- _DOCUMENT EXCERPT_:

BEGIN

AI45Lab · RonghaiHe · Jun 5, 2026
diff --git a/sources/semanticscholar_source.py b/sources/semanticscholar_source.py
@@ -54,26 +54,42 @@ def __init__(self, source_args: dict, llm_config: LLMConfig, common_config: Comm
                 self._save_fetch_cache(cache_key, self.raw_papers)
 
     def _derive_queries_from_description(self) -> list[str]:
-        """Extract up to 3 search queries from the user description."""
+        """Extract search queries from the user's research description."""
+        import re
         desc = self.description.strip()
         if not desc:
             return ["artificial intelligence"]
 
-        lines = [line.strip().lstrip("0123456789.-) ") for line in desc.split("\n") if line.strip()]
         queries = []
-        for line in lines:
-            # Skip negative preference lines
+        in_interest_section = False
+
+        for line in desc.split("\n"):
+            line = line.strip()
+            if not line:
+                continue
             lower = line.lower()

END

- _INPUT_:

BEGIN

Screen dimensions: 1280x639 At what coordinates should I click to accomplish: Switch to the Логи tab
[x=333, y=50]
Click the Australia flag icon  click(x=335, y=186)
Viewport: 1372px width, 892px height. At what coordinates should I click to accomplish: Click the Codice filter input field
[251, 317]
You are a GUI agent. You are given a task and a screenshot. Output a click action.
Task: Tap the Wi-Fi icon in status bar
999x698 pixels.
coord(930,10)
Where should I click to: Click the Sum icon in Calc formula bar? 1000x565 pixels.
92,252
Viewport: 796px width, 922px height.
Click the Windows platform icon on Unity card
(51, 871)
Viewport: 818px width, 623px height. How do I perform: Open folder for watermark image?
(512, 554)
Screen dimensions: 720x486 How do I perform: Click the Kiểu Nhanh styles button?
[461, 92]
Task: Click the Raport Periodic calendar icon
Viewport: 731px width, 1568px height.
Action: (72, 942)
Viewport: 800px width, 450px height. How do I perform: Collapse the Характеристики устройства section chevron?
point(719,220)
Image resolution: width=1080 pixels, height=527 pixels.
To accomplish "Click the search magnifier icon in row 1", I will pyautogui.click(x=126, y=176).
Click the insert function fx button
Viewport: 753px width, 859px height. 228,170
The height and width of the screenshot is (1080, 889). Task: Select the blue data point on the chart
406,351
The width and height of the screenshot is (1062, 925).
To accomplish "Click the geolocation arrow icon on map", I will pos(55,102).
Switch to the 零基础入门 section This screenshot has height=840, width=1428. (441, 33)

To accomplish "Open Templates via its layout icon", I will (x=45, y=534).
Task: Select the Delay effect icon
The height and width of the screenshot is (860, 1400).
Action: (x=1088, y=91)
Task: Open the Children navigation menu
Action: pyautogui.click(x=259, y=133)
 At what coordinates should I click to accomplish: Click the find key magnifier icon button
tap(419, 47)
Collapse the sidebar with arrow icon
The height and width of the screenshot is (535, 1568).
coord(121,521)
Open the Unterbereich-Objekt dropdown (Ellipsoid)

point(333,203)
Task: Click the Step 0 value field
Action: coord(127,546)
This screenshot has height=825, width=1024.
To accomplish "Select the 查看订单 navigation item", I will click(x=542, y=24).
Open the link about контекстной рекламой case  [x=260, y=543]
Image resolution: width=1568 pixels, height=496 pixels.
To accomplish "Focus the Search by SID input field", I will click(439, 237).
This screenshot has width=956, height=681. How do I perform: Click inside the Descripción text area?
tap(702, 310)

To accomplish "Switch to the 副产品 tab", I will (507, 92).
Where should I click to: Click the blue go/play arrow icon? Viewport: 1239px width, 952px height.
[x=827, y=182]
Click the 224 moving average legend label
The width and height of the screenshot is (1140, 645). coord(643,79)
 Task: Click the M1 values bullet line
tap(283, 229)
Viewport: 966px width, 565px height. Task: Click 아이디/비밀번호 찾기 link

END

- _CHALLENGES_:
A - From the code diff, quote the passage starting at "AI45Lab · RonghaiHe" and ending at "self._save_fetch_cache(cache_key, self.raw_papers)".
B - How many lines of the records contain the string "link"? Give only the number.

- _RESPONSES TO THE TASKS_:
A -
AI45Lab · RonghaiHe · Jun 5, 2026
diff --git a/sources/semanticscholar_source.py b/sources/semanticscholar_source.py
@@ -54,26 +54,42 @@ def __init__(self, source_args: dict, llm_config: LLMConfig, common_config: Comm
                 self._save_fetch_cache(cache_key, self.raw_papers)

B - 2